There is some disagreement among Biblical scholars as to who exactly should be counted as an apostle. Paul of Tarsus called himself an apostle. He was active in the early Christian church but did not meet Jesus while he was alive — but Paul argued that he received revelation from the risen Jesus directly. Mary Magdalene, a female follower of Jesus, is often referred to as a disciple. She is also sometimes called the apostles’ apostle.

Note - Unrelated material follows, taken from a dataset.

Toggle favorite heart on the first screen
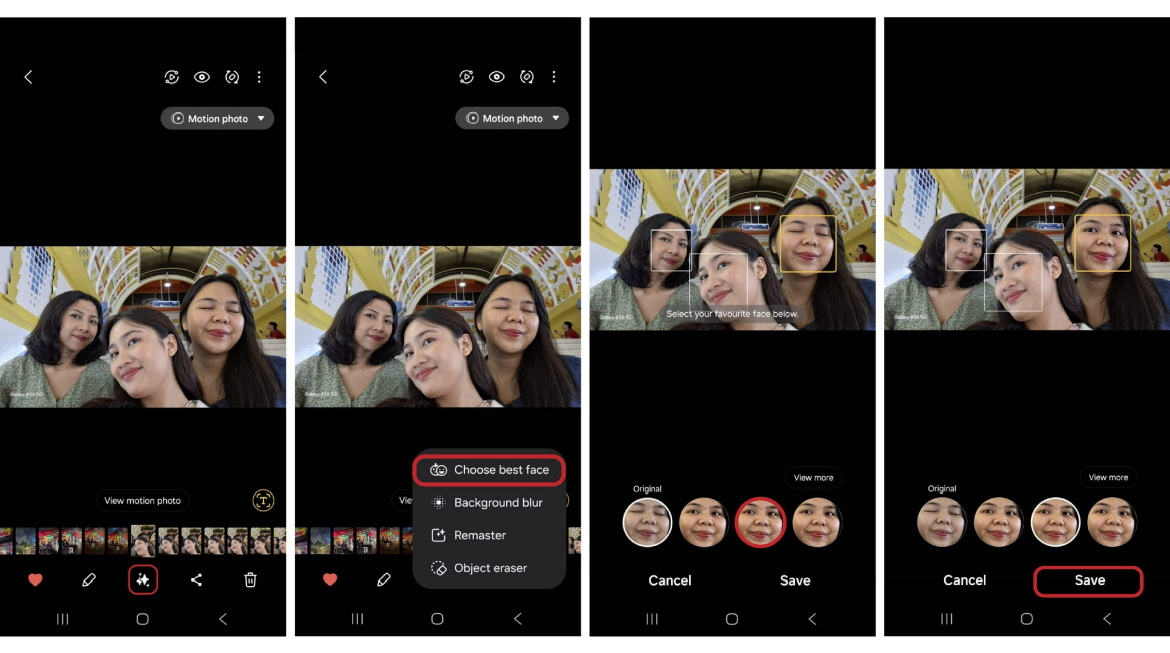The width and height of the screenshot is (1170, 653). click(35, 580)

This article uses the names listed in the Gospel of Matthew, of the 12 main followers of Jesus during his lifetime. More on The twelve disciples
Bertrand-Jean Redon better known as Odilon Redon (April 20, 1840 — July 6, 1916) was a Symbolist painter and printmaker, born in Bordeaux, Aquitaine, France. Odilon was a nickname derived from his mother, Odile.
Redon started drawing as a young child, and at the age of 10 he was awarded a drawing prize at school. At age 15, he began formal study in drawing but on the insistence of his father he switched to architecture. His failure to pass the entrance exams at Paris’ Ecole des Beaux-Arts ended any plans for a career as an architect, although he would later study there under Jean-Leon Gerome.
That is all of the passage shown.